In an office of physical desktops, this system still works fine, yet teams must now manage digital environments that look nothing like the one RMM was designed for.
The hybrid working model that’s now the default has scattered workforces across homes, satellite locations, and offices. Endpoints are now a mix of laptops, mobile devices, and cloud-hosted virtual desktops delivered through virtualisation platforms. Employees are generally more proficient at using these than in early RMM days, but they have far less patience for the digital friction that comes with these environments.
This has led to an increasing gap between what RMM tools can see and what IT teams using them are being held accountable for.
Where RMM falls short
RMM tools were built around a simple premise: track the machine and keep the user in action. This is fine until the bottleneck comes from outside the device.
RMM dashboards might show a green light for every laptop within their network, but they only show that CPU and memory levels are healthy and patches and antivirus are up-to-date. Even with a “healthy” device, an employee can still wait 90 seconds for a session to start and most of a Teams call trying to get the audio right.
These issues do not show up in device telemetry. RMM will tell you that the endpoint is fine, but not that the employee behind it is struggling.
These issues get more complex across hybrid workforces. Organisations running their own virtual desktop infrastructure, or relying on cloud-hosted desktops through a Desktop as a Service provider, may find that those virtual environments break down due to one of many factors: a blocked network path between the user and the cloud, or a crashed application server.
These are beyond RMM’s scope, so IT teams using it are often left to pick up the pieces of a lagging session or an app failure via helpdesk tickets that arrive after the damage has been done.
From device monitoring to experience monitoring
A new operational layer is emerging from this disconnect between device health and user experience. Digital employee experience (DEX) platforms work alongside RMM to unify endpoint management, but also measure the sentiment beyond what device telemetry can capture.
These metrics can be broken down into three key pillars:
- Application-level performance data (which apps are slow, which crash, and for whom)
- Employee sentiment captured through lightweight in-context surveys
- End-to-end session visibility across both physical and virtual environments.

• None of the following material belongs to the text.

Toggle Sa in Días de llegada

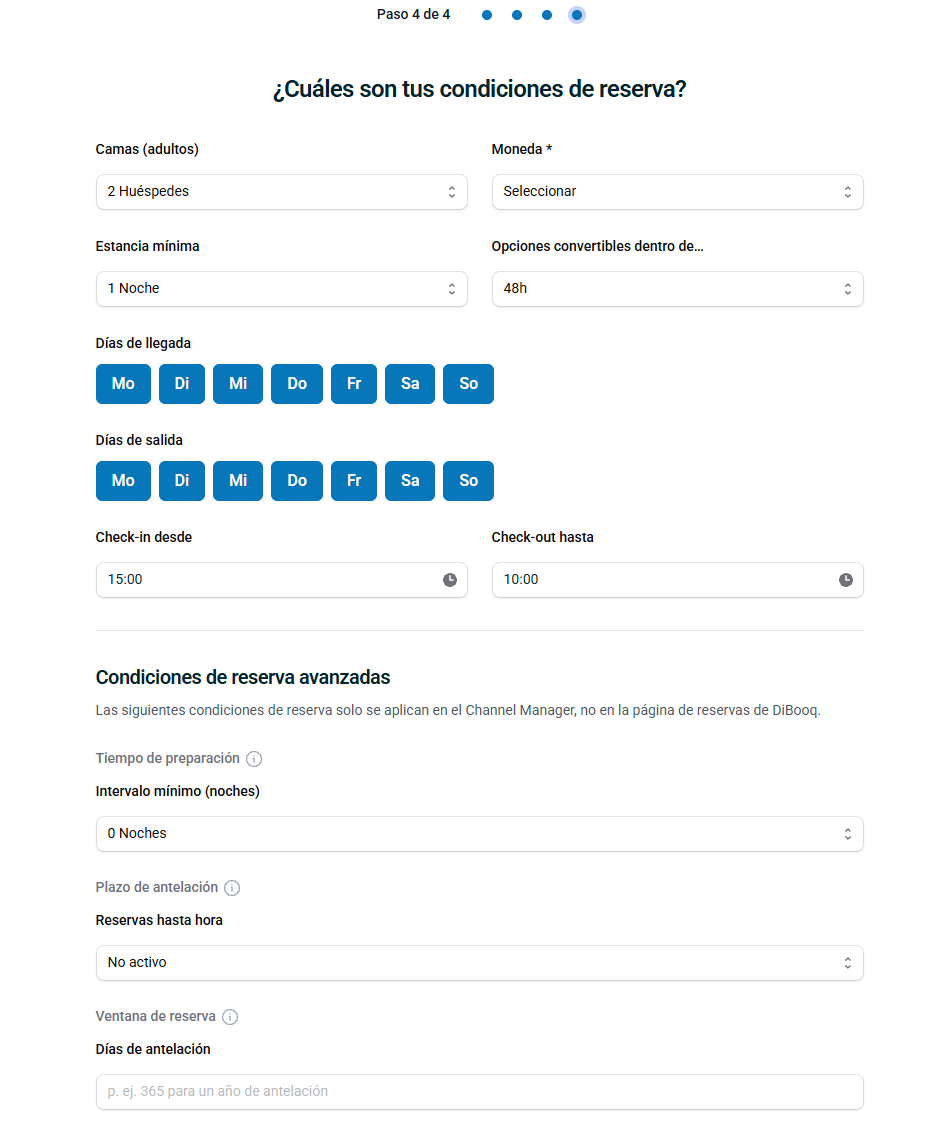[410, 384]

Importantly, these platforms add automated remediation to this deeper visibility, including scripts and workflows that detect common issues and resolve them before the employee raises a ticket.
The impact of this shift could be transformational. Gartner forecasts that, by 2028, digital workplace teams that fully operationalise a DEX platform will carry 50% less incidents and experience-driven backlog than teams that do not. This reduction in operational load has an obvious advantage: IT teams will have a much higher capacity for high-value work, instead of chasing tickets.

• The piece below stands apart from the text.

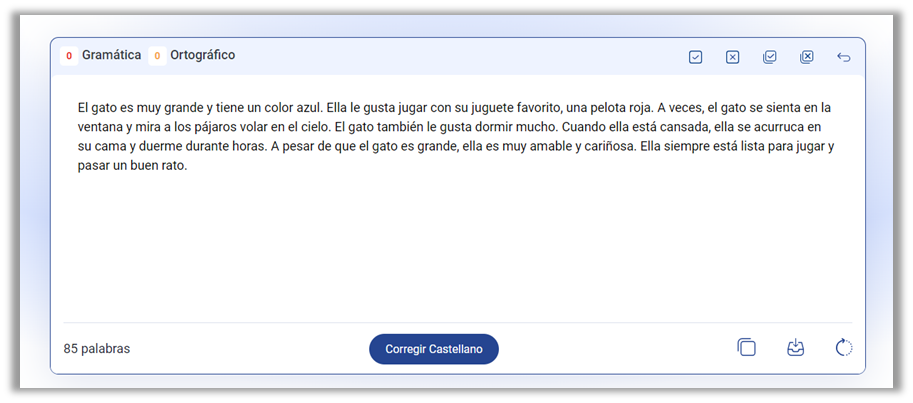Select the Gramática error category label

pyautogui.click(x=111, y=55)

The core capabilities that set DEX apart from RMM
IT directors deciding where to invest next now see three core capabilities that separate a DEX platform from an RMM dashboard.
- Unified observability across physical and virtual workspaces in a single console, instead of separate tools for the laptop estate and the virtual environment.
- Genuine automation in the form of self-healing remediations, plus the ability to build their own without specialist scripting expertise
- Bidirectional employee engagement, so IT can not only measure how the workspace is performing but also communicate with employees about what they’re fixing and how it will benefit them.
The leading DEX vendors are helping to make this a concrete operational case for IT leaders to take to the boardroom.
Flexxible, one of the European-headquartered DEX vendors recognised in the 2026 Gartner’s Magic Quadrant for Digital Employee Experience Management Tools, reports that customers running its FlexxClient platform see roughly 19 per cent of incidents resolved automatically without IT intervention and a 65 per cent faster problem diagnosis. Both of these contribute to an average of 78 percent of lost employee time recovered.
Numbers like this mean that IT is more commonly seen as an enabler of productivity and employee retention, instead of simply a cost centre.
Employee productivity is the new measure of success
RMM still serves a purpose and typically does not need replacing, yet on its own, it is now insufficient in today’s hybrid enterprises.
Employee productivity is the real measure of IT success, and simply watching devices does not provide the metrics to manage it.
The organisations that recognise the difference and add a DEX management layer to close the gap are the ones whose IT functions will be measured as strategic assets, not service desks.